HSBC va supprimer 10'000 emplois supplémentaires. [Keystone - Vincent Yu]
A Hong Kong, les manifestations qui perdurent ne semblent n'avoir qu'un impact modéré sur le monde de la finance. - [Keystone - Vincent Yu]
Depuis maintenant plus de 6 mois, les manifestations battent leur plein à Hong Kong. Avant ces événements, la ville était surtout connue pour être la première place financière d'Asie. Un statut que certains pensent en péril. Pourtant, le secteur fait actuellement mieux que résister.

Selon le Global Financial Centres Index, autorité de référence qui établit chaque année un classement des principales places financières mondiales, la ville de Hong Kong était sur la troisième marche du podium en mars 2019, derrière Londres et New York et devant Singapour.

Pas moins de 103 facteurs sont pris en compte pour établir cet index mais cinq critères apparaissent comme principaux: l'environnement pour les affaires, le développement du secteur financier, les infrastructures, le capital humain et la réputation.

Après les manifestations de masse, les scènes de violence urbaine, l'occupation successive des lignes de métro, de l'autoroute, de l'aéroport puis des universités, la confiance semble rompue entre le gouvernement et une large frange de la population.
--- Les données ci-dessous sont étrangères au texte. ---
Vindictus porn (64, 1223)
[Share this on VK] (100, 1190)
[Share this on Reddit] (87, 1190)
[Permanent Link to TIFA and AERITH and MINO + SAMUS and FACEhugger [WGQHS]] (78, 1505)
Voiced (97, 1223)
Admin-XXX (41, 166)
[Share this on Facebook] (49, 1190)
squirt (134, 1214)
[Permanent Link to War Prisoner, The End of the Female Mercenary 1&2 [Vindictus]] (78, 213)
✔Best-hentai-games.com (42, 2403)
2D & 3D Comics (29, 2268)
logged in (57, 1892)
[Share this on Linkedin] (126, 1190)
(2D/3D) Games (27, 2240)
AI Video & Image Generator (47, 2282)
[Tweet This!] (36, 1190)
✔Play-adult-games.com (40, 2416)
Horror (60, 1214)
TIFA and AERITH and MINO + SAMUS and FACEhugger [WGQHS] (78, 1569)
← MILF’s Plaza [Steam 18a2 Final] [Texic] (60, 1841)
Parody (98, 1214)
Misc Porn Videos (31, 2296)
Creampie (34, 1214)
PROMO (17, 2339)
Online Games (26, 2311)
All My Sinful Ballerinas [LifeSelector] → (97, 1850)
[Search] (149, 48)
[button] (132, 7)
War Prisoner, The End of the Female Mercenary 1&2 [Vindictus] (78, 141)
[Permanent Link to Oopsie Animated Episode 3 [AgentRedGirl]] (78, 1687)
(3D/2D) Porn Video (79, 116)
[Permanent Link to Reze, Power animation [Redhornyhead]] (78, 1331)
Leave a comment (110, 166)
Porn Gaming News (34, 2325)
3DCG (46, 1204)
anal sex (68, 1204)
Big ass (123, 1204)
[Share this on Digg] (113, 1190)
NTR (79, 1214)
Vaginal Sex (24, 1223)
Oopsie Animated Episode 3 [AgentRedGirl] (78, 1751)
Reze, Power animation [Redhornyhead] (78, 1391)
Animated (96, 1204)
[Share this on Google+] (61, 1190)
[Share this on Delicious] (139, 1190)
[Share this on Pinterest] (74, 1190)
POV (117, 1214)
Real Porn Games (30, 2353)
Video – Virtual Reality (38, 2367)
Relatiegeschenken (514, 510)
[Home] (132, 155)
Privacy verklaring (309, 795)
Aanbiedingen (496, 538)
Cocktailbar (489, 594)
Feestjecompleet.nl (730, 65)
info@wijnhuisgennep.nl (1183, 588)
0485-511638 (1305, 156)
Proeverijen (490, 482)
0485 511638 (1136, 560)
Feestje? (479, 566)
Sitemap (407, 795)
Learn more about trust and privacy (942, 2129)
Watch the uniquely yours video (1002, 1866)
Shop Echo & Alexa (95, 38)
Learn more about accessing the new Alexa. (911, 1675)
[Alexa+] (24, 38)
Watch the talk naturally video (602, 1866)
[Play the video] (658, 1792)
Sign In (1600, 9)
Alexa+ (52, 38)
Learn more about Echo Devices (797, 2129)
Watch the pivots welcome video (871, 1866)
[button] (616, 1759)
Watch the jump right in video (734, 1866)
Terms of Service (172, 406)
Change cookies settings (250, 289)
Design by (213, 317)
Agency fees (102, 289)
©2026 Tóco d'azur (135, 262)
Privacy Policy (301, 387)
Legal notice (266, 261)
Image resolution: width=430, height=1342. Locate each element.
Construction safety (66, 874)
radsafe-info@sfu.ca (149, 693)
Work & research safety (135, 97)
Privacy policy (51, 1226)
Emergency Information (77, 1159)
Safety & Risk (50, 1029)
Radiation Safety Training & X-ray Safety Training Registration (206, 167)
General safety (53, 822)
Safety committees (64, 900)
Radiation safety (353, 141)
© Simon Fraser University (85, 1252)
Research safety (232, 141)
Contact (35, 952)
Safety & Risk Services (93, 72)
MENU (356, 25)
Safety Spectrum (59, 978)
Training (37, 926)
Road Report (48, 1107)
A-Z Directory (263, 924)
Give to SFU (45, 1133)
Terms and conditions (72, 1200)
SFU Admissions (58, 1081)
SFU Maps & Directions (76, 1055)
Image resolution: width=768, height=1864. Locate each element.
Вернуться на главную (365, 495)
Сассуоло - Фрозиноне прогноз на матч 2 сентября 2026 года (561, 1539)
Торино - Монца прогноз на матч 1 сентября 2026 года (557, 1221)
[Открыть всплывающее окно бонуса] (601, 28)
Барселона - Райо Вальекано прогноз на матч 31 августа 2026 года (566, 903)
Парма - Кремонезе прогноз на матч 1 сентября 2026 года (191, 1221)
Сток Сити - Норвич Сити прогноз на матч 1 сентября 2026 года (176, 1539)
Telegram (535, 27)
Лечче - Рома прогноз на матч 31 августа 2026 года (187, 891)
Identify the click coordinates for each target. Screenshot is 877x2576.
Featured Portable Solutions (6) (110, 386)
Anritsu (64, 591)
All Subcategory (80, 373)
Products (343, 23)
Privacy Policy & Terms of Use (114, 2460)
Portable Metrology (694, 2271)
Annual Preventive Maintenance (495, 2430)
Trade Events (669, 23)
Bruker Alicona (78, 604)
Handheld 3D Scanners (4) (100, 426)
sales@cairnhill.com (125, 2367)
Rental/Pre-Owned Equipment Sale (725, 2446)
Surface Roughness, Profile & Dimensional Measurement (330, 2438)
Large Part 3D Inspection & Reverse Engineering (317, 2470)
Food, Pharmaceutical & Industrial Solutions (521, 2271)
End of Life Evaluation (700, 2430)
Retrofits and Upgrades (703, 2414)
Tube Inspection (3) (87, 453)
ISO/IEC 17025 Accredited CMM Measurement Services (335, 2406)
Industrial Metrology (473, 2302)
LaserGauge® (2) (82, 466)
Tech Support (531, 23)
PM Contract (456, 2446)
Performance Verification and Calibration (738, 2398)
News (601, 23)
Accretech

Une tendance confirmée lors des élections locales de novembre qui ont vu les citoyens de Hong Kong préférer, à une très large majorité, des candidats pro-démocratie à ceux de l'establishment pro-Pékin.

>> Ecouter également l'analyse des résultats des élections locales dans Tout un Monde :

Les candidats pro-démocratie hongkongais remporteraient près de 90% des sièges à pourvoir. [Reuters - Adnan Abidi]Reuters - Adnan Abidi
Les candidats pan-démocrates se dirigent vers une victoire écrasante aux élections locales à Hong Kong / Tout un monde / 3 min. / le 25 novembre 2019

Il n'est dès lors plus illogique de penser qu'à terme, la place financière pourrait subir certaines conséquences de cette période de tensions. Le tout étant de savoir dans quelles mesures.

Le débat sur l'avenir économique de la place s'est ouvert

Lorsque Hong Kong a été rétrocédée à la Chine en 1997 au terme d'un accord sino-britannique, la région administrative spéciale comptait pour près de 20% du PIB chinois. Après une période de croissance sans précédent en Chine continentale, ce taux est tombé à 3% au cours des dernières années. Pourtant, malgré cette baisse significative, la ville a réussi, grâce à un système légal et judiciaire distinct de celui de Pékin et à une approche beaucoup plus libérale, à rester une place économique et financière de premier plan, qui lui vaut encore le surnom de "Perle de l'Asie".

La zone économique est parvenue jusqu'alors à garder son rôle de pont entre la Chine et le reste du monde, facilitant aux investisseurs étrangers l'accès au marché chinois et inversement l'accès au marché international pour les investisseurs chinois.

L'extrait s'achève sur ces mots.